» Consigne
Transformez les lignes de tous les enregistrements ci-dessous en un tableau Markdown à deux colonnes, « N° » pour le numéro de rang et « Ligne » pour le texte. Omettez les lignes vides.

» Données fournies

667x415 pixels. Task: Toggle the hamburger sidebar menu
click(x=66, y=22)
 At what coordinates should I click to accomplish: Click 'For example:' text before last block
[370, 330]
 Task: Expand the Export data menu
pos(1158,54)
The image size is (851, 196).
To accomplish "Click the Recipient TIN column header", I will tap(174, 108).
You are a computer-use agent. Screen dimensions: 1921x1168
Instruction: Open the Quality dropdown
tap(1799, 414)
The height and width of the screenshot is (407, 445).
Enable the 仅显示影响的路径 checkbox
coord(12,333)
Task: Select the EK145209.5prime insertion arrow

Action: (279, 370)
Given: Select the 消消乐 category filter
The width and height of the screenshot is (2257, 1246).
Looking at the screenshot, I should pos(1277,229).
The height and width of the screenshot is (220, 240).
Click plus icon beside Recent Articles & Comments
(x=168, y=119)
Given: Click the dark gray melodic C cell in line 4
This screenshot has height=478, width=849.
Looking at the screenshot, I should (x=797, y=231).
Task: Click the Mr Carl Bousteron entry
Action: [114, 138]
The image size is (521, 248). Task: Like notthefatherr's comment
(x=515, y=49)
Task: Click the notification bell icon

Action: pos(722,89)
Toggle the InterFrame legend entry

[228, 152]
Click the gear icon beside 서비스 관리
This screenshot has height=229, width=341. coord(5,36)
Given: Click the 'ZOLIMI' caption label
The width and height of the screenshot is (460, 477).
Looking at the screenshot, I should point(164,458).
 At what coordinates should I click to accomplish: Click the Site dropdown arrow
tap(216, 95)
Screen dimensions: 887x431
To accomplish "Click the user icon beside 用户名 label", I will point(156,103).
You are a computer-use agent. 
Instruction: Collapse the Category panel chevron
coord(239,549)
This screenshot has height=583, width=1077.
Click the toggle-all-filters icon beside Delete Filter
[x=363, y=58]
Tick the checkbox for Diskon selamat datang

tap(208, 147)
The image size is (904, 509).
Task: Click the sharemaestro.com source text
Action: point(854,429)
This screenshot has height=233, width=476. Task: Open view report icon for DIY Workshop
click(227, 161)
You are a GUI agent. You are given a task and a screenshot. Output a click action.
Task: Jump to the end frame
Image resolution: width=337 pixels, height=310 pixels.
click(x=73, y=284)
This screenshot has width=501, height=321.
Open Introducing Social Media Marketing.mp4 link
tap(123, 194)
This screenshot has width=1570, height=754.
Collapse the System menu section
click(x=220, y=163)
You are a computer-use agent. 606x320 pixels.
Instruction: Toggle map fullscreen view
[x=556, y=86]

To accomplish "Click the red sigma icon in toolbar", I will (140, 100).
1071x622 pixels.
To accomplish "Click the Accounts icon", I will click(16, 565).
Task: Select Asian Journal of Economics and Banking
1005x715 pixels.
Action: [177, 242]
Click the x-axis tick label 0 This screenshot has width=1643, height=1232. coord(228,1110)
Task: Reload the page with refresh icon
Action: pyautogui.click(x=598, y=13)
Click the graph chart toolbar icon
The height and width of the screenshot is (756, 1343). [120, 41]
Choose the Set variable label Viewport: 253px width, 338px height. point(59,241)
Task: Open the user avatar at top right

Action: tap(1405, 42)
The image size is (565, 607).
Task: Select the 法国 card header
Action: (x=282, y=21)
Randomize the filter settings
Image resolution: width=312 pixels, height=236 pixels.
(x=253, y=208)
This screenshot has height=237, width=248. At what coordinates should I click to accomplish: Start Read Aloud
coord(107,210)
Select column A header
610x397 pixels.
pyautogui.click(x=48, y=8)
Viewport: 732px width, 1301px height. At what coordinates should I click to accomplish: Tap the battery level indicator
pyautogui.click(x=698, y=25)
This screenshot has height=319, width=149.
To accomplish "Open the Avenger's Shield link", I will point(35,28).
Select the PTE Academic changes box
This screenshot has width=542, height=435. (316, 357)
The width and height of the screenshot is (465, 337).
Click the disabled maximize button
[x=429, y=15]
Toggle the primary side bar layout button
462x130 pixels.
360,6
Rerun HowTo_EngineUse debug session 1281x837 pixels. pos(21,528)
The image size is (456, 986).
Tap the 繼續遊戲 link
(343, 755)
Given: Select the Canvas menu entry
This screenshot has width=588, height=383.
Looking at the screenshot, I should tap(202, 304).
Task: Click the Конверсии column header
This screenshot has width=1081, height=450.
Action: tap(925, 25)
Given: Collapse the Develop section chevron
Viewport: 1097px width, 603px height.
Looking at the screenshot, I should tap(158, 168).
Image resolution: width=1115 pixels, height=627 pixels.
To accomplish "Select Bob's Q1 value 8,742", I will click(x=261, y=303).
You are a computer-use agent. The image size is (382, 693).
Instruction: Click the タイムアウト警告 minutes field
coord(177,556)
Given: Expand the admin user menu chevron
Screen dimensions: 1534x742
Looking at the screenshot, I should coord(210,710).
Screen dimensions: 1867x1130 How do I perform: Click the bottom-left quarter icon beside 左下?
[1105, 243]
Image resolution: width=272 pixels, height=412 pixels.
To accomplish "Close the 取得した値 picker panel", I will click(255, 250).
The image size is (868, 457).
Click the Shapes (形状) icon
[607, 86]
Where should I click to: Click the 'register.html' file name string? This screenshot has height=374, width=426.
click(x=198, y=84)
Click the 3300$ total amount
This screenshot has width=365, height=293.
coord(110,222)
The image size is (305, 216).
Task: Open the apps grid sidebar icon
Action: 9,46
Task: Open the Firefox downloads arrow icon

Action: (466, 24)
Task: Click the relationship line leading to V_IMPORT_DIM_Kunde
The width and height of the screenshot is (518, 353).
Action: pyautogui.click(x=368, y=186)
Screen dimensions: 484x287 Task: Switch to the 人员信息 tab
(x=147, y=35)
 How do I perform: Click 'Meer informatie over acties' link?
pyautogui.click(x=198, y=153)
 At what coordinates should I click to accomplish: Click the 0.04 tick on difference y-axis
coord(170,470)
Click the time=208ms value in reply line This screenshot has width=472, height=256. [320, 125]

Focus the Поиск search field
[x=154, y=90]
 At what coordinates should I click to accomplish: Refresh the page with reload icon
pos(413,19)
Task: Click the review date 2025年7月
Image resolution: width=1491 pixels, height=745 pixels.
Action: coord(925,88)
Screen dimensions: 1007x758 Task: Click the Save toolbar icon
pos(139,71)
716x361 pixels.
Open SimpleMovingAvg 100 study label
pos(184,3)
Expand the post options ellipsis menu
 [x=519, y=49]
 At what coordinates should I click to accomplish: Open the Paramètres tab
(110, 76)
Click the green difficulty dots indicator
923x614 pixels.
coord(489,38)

» Corrigé
| N° | Ligne |
|---|---|
| 1 | 667x415 pixels. Task: Toggle the hamburger sidebar menu |
| 2 | click(x=66, y=22) |
| 3 |  At what coordinates should I click to accomplish: Click 'For example:' text before last block |
| 4 | [370, 330] |
| 5 |  Task: Expand the Export data menu |
| 6 | pos(1158,54) |
| 7 | The image size is (851, 196). |
| 8 | To accomplish "Click the Recipient TIN column header", I will tap(174, 108). |
| 9 | You are a computer-use agent. Screen dimensions: 1921x1168 |
| 10 | Instruction: Open the Quality dropdown |
| 11 | tap(1799, 414) |
| 12 | The height and width of the screenshot is (407, 445). |
| 13 | Enable the 仅显示影响的路径 checkbox |
| 14 | coord(12,333) |
| 15 | Task: Select the EK145209.5prime insertion arrow |
| 16 | Action: (279, 370) |
| 17 | Given: Select the 消消乐 category filter |
| 18 | The width and height of the screenshot is (2257, 1246). |
| 19 | Looking at the screenshot, I should pos(1277,229). |
| 20 | The height and width of the screenshot is (220, 240). |
| 21 | Click plus icon beside Recent Articles & Comments |
| 22 | (x=168, y=119) |
| 23 | Given: Click the dark gray melodic C cell in line 4 |
| 24 | This screenshot has height=478, width=849. |
| 25 | Looking at the screenshot, I should (x=797, y=231). |
| 26 | Task: Click the Mr Carl Bousteron entry |
| 27 | Action: [114, 138] |
| 28 | The image size is (521, 248). Task: Like notthefatherr's comment |
| 29 | (x=515, y=49) |
| 30 | Task: Click the notification bell icon |
| 31 | Action: pos(722,89) |
| 32 | Toggle the InterFrame legend entry |
| 33 | [228, 152] |
| 34 | Click the gear icon beside 서비스 관리 |
| 35 | This screenshot has height=229, width=341. coord(5,36) |
| 36 | Given: Click the 'ZOLIMI' caption label |
| 37 | The width and height of the screenshot is (460, 477). |
| 38 | Looking at the screenshot, I should point(164,458). |
| 39 |  At what coordinates should I click to accomplish: Click the Site dropdown arrow |
| 40 | tap(216, 95) |
| 41 | Screen dimensions: 887x431 |
| 42 | To accomplish "Click the user icon beside 用户名 label", I will point(156,103). |
| 43 | You are a computer-use agent.  |
| 44 | Instruction: Collapse the Category panel chevron |
| 45 | coord(239,549) |
| 46 | This screenshot has height=583, width=1077. |
| 47 | Click the toggle-all-filters icon beside Delete Filter |
| 48 | [x=363, y=58] |
| 49 | Tick the checkbox for Diskon selamat datang |
| 50 | tap(208, 147) |
| 51 | The image size is (904, 509). |
| 52 | Task: Click the sharemaestro.com source text |
| 53 | Action: point(854,429) |
| 54 | This screenshot has height=233, width=476. Task: Open view report icon for DIY Workshop |
| 55 | click(227, 161) |
| 56 | You are a GUI agent. You are given a task and a screenshot. Output a click action. |
| 57 | Task: Jump to the end frame |
| 58 | Image resolution: width=337 pixels, height=310 pixels. |
| 59 | click(x=73, y=284) |
| 60 | This screenshot has width=501, height=321. |
| 61 | Open Introducing Social Media Marketing.mp4 link |
| 62 | tap(123, 194) |
| 63 | This screenshot has width=1570, height=754. |
| 64 | Collapse the System menu section |
| 65 | click(x=220, y=163) |
| 66 | You are a computer-use agent. 606x320 pixels. |
| 67 | Instruction: Toggle map fullscreen view |
| 68 | [x=556, y=86] |
| 69 | To accomplish "Click the red sigma icon in toolbar", I will (140, 100). |
| 70 | 1071x622 pixels. |
| 71 | To accomplish "Click the Accounts icon", I will click(16, 565). |
| 72 | Task: Select Asian Journal of Economics and Banking |
| 73 | 1005x715 pixels. |
| 74 | Action: [177, 242] |
| 75 | Click the x-axis tick label 0 This screenshot has width=1643, height=1232. coord(228,1110) |
| 76 | Task: Reload the page with refresh icon |
| 77 | Action: pyautogui.click(x=598, y=13) |
| 78 | Click the graph chart toolbar icon |
| 79 | The height and width of the screenshot is (756, 1343). [120, 41] |
| 80 | Choose the Set variable label Viewport: 253px width, 338px height. point(59,241) |
| 81 | Task: Open the user avatar at top right |
| 82 | Action: tap(1405, 42) |
| 83 | The image size is (565, 607). |
| 84 | Task: Select the 法国 card header |
| 85 | Action: (x=282, y=21) |
| 86 | Randomize the filter settings |
| 87 | Image resolution: width=312 pixels, height=236 pixels. |
| 88 | (x=253, y=208) |
| 89 | This screenshot has height=237, width=248. At what coordinates should I click to accomplish: Start Read Aloud |
| 90 | coord(107,210) |
| 91 | Select column A header |
| 92 | 610x397 pixels. |
| 93 | pyautogui.click(x=48, y=8) |
| 94 | Viewport: 732px width, 1301px height. At what coordinates should I click to accomplish: Tap the battery level indicator |
| 95 | pyautogui.click(x=698, y=25) |
| 96 | This screenshot has height=319, width=149. |
| 97 | To accomplish "Open the Avenger's Shield link", I will point(35,28). |
| 98 | Select the PTE Academic changes box |
| 99 | This screenshot has width=542, height=435. (316, 357) |
| 100 | The width and height of the screenshot is (465, 337). |
| 101 | Click the disabled maximize button |
| 102 | [x=429, y=15] |
| 103 | Toggle the primary side bar layout button |
| 104 | 462x130 pixels. |
| 105 | 360,6 |
| 106 | Rerun HowTo_EngineUse debug session 1281x837 pixels. pos(21,528) |
| 107 | The image size is (456, 986). |
| 108 | Tap the 繼續遊戲 link |
| 109 | (343, 755) |
| 110 | Given: Select the Canvas menu entry |
| 111 | This screenshot has width=588, height=383. |
| 112 | Looking at the screenshot, I should tap(202, 304). |
| 113 | Task: Click the Конверсии column header |
| 114 | This screenshot has width=1081, height=450. |
| 115 | Action: tap(925, 25) |
| 116 | Given: Collapse the Develop section chevron |
| 117 | Viewport: 1097px width, 603px height. |
| 118 | Looking at the screenshot, I should tap(158, 168). |
| 119 | Image resolution: width=1115 pixels, height=627 pixels. |
| 120 | To accomplish "Select Bob's Q1 value 8,742", I will click(x=261, y=303). |
| 121 | You are a computer-use agent. The image size is (382, 693). |
| 122 | Instruction: Click the タイムアウト警告 minutes field |
| 123 | coord(177,556) |
| 124 | Given: Expand the admin user menu chevron |
| 125 | Screen dimensions: 1534x742 |
| 126 | Looking at the screenshot, I should coord(210,710). |
| 127 | Screen dimensions: 1867x1130 How do I perform: Click the bottom-left quarter icon beside 左下? |
| 128 | [1105, 243] |
| 129 | Image resolution: width=272 pixels, height=412 pixels. |
| 130 | To accomplish "Close the 取得した値 picker panel", I will click(255, 250). |
| 131 | The image size is (868, 457). |
| 132 | Click the Shapes (形状) icon |
| 133 | [607, 86] |
| 134 | Where should I click to: Click the 'register.html' file name string? This screenshot has height=374, width=426. |
| 135 | click(x=198, y=84) |
| 136 | Click the 3300$ total amount |
| 137 | This screenshot has width=365, height=293. |
| 138 | coord(110,222) |
| 139 | The image size is (305, 216). |
| 140 | Task: Open the apps grid sidebar icon |
| 141 | Action: 9,46 |
| 142 | Task: Open the Firefox downloads arrow icon |
| 143 | Action: (466, 24) |
| 144 | Task: Click the relationship line leading to V_IMPORT_DIM_Kunde |
| 145 | The width and height of the screenshot is (518, 353). |
| 146 | Action: pyautogui.click(x=368, y=186) |
| 147 | Screen dimensions: 484x287 Task: Switch to the 人员信息 tab |
| 148 | (x=147, y=35) |
| 149 |  How do I perform: Click 'Meer informatie over acties' link? |
| 150 | pyautogui.click(x=198, y=153) |
| 151 |  At what coordinates should I click to accomplish: Click the 0.04 tick on difference y-axis |
| 152 | coord(170,470) |
| 153 | Click the time=208ms value in reply line This screenshot has width=472, height=256. [320, 125] |
| 154 | Focus the Поиск search field |
| 155 | [x=154, y=90] |
| 156 |  At what coordinates should I click to accomplish: Refresh the page with reload icon |
| 157 | pos(413,19) |
| 158 | Task: Click the review date 2025年7月 |
| 159 | Image resolution: width=1491 pixels, height=745 pixels. |
| 160 | Action: coord(925,88) |
| 161 | Screen dimensions: 1007x758 Task: Click the Save toolbar icon |
| 162 | pos(139,71) |
| 163 | 716x361 pixels. |
| 164 | Open SimpleMovingAvg 100 study label |
| 165 | pos(184,3) |
| 166 | Expand the post options ellipsis menu |
| 167 |  [x=519, y=49] |
| 168 |  At what coordinates should I click to accomplish: Open the Paramètres tab |
| 169 | (110, 76) |
| 170 | Click the green difficulty dots indicator |
| 171 | 923x614 pixels. |
| 172 | coord(489,38) |